An extensive survey of the press and a pilot survey of television programmes were undertaken, using a "deconstruction, interpretation, reconstruction" approach (Ericson et al., 1991: 55). This demonstrated that Irish people were portrayed in newspaper reports and television programmes through trait-laden and symbolic stereotypes (Haddock et al., 1994) and that Irish people were essentialized as an Other to English people: 'Irish' was signified as innately inferior to 'English'. Ireland was a distorted mirror image of England (Eagleton, 1995; Kiberd, 1995) becoming both a rural utopia and an illiberal dystopia. The stereotypes of 'Irishness' and the unproblematic binary (Brah, 1996) of Irish/English in British media discourses demonstrate that the media legitimises and reinforces racialized understandings of Irish people and Ireland.

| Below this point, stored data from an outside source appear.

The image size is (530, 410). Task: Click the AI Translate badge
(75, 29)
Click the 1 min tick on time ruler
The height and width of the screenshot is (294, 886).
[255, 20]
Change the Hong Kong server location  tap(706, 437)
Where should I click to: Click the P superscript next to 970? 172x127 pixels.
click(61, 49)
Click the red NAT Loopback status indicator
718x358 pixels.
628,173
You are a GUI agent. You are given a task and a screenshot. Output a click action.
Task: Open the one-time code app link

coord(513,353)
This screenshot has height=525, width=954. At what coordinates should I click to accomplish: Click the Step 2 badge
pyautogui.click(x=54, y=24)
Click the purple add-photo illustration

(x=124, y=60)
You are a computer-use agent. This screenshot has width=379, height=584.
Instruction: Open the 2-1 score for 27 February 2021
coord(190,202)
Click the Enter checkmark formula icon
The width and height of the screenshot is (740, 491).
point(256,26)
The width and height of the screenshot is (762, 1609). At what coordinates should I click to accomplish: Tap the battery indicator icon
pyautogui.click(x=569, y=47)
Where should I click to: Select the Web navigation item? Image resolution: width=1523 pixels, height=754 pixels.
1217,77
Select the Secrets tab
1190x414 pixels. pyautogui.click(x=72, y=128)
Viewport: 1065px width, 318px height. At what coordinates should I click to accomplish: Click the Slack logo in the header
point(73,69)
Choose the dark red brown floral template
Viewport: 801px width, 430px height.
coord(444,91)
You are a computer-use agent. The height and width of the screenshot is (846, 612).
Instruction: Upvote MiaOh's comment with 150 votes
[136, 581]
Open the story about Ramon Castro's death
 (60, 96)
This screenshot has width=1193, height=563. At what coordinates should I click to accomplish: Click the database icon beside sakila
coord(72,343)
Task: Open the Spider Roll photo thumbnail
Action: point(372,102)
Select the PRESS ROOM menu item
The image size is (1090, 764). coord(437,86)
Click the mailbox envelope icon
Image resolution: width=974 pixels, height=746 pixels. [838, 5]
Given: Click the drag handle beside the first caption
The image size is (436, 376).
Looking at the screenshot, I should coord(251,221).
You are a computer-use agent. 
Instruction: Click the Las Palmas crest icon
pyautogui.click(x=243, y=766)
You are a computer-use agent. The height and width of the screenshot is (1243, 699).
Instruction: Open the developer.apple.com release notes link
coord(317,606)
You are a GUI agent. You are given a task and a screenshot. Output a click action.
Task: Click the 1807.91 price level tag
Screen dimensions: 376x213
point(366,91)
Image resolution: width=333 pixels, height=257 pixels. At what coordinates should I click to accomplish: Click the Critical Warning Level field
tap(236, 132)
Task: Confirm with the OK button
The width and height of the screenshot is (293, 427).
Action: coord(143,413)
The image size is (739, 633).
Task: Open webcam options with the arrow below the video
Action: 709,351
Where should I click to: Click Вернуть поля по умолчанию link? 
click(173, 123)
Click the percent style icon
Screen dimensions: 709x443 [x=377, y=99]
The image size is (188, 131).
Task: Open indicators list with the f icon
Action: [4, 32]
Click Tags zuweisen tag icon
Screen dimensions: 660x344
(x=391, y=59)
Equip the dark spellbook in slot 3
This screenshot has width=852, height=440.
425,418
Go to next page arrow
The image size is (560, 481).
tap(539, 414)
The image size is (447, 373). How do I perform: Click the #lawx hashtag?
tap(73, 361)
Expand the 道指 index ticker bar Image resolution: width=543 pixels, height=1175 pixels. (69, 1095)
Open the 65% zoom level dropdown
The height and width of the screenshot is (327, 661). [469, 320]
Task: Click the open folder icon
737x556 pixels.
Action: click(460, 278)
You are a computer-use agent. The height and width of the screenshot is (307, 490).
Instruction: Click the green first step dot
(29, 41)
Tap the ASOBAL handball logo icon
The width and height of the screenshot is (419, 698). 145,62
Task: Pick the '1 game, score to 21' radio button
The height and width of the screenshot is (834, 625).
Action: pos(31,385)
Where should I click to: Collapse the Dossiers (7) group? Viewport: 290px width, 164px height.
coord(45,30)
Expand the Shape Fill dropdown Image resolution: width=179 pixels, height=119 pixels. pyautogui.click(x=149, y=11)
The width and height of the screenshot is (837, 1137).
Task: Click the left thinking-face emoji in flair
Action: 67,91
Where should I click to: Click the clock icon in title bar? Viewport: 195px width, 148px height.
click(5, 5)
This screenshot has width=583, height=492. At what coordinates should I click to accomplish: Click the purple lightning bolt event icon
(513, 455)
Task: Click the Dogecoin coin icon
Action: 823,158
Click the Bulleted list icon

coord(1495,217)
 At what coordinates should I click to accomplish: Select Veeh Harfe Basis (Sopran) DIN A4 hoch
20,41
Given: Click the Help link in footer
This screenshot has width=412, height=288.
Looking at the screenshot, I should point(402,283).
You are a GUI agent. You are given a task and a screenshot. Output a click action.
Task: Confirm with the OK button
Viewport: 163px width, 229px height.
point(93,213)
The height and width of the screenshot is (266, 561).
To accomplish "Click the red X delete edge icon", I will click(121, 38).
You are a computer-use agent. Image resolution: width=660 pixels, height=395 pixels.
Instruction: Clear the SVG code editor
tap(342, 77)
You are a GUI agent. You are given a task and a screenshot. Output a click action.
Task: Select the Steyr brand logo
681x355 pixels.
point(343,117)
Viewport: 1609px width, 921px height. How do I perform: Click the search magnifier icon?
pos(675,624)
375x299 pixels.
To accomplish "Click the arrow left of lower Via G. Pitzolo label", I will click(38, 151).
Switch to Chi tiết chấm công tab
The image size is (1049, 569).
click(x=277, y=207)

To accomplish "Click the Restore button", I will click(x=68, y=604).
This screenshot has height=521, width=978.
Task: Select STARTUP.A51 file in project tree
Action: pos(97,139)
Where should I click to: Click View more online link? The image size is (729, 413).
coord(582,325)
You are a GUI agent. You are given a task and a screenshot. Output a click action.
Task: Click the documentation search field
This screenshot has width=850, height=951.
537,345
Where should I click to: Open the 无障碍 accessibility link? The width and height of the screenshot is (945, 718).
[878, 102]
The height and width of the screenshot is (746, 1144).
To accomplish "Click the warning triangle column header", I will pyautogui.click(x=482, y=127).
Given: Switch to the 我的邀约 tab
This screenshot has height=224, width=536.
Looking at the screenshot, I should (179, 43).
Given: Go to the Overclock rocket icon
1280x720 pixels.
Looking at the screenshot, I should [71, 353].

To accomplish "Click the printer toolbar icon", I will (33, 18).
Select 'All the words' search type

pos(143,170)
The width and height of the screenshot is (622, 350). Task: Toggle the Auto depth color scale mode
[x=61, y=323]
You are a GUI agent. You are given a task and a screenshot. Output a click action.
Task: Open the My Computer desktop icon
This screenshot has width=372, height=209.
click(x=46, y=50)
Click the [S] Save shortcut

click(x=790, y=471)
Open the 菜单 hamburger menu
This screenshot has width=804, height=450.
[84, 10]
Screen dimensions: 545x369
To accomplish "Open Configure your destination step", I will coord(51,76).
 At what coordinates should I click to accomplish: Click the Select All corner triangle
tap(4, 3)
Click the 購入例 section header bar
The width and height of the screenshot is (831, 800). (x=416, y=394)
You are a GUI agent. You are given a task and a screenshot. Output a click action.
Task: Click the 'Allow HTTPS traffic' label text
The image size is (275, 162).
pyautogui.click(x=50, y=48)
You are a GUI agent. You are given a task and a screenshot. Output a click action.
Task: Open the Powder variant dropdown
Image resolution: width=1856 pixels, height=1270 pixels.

The knowledge which interviewees displayed regarding media representations, discrimination and prejudice against Irish people demonstrates that they possess "double consciousness" (du Bois, 1986[1953]), which they used to monitor and inform their behaviours. Interviewees were aware of how the mass media racialized Irish people in their representations and believed that this racialization affected their everyday lives, specifically their interactions and relationships with English people. A double silence strategy was employed by interviewees to avoid or reduce the "everyday racism" (Essed, 199 1) which they experienced, or expected to experience as Irish people living in Britain. This involved actual silence, thereby avoiding identification as Irish through accent, and not speaking about Irish issues which was assumed would cause trouble or difficulties. This strategy, of double silence, was not entirely successful as interviewees did experience racism, including anti-Irish jokes and verbal abuse, which they were unlikely to confront.